The FCC is currently involved in an effort to repack the UHF television dial into a smaller space to make room for more spectrum for the wireless industry. Some companies, notably AT&T, are growing impatient about the process and want faster exclusive use of those frequencies after an incentive auction is held in 2016.

In a filing sent to the FCC, AT&T objects to creating more spectrum rights for secondary and unlicensed users and applications on the frequencies they intend to use. Once the auction is complete, it could take three years or more for AT&T and other spectrum winners to upgrade their networks to use the new frequencies in the 600MHz band. In the meantime, the FCC has proposed allowing low-power television stations and translators, wireless microphones, and other similar unlicensed equipment to continue using those frequencies until the new license holders are ready to become operational.
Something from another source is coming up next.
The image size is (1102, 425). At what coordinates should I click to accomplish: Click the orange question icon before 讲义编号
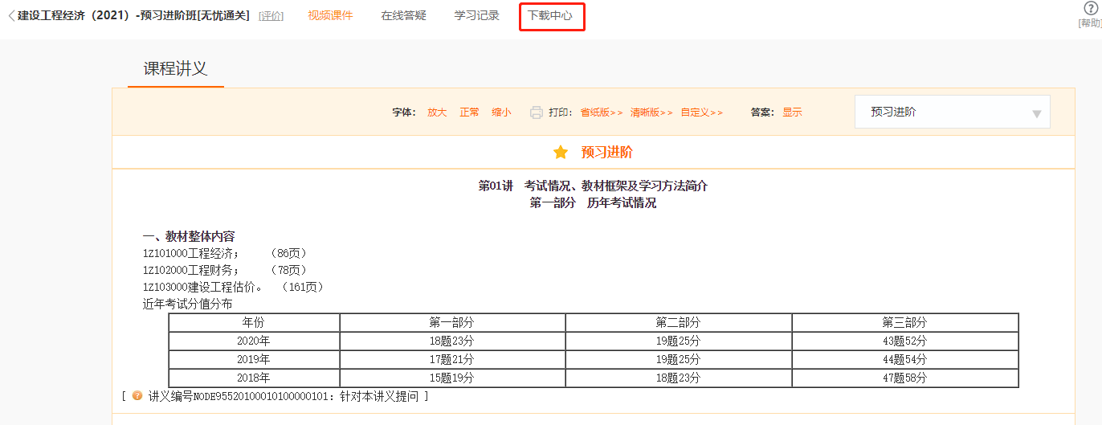pyautogui.click(x=137, y=396)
attAT&T considers that an intrusion on its spectrum and has told the FCC it strongly objects allowing any secondary or unlicensed user to use their spectrum “without so much as [paying AT&T] a lease” or getting consent from AT&T. AT&T wants everyone off their frequencies no later than 39 months after the issuance of a Channel Reassignment Public Notice that will identify new channel assignments for full power and Class A television stations that have been reassigned to different channels. AT&T also wants the right to jump ahead of the proposed three years of transition for licensed stations and make it possible to start kicking off all unlicensed users of its frequencies within 120 days notice.

The wireless industry argues without wireless-friendly policies, there will be insufficient incentive to invest in 5G network upgrades.

Critics contend that is just another of the wireless industry’s empty threats. Opponents contend AT&T will invest in network upgrades the moment the company believes it will generate additional profits.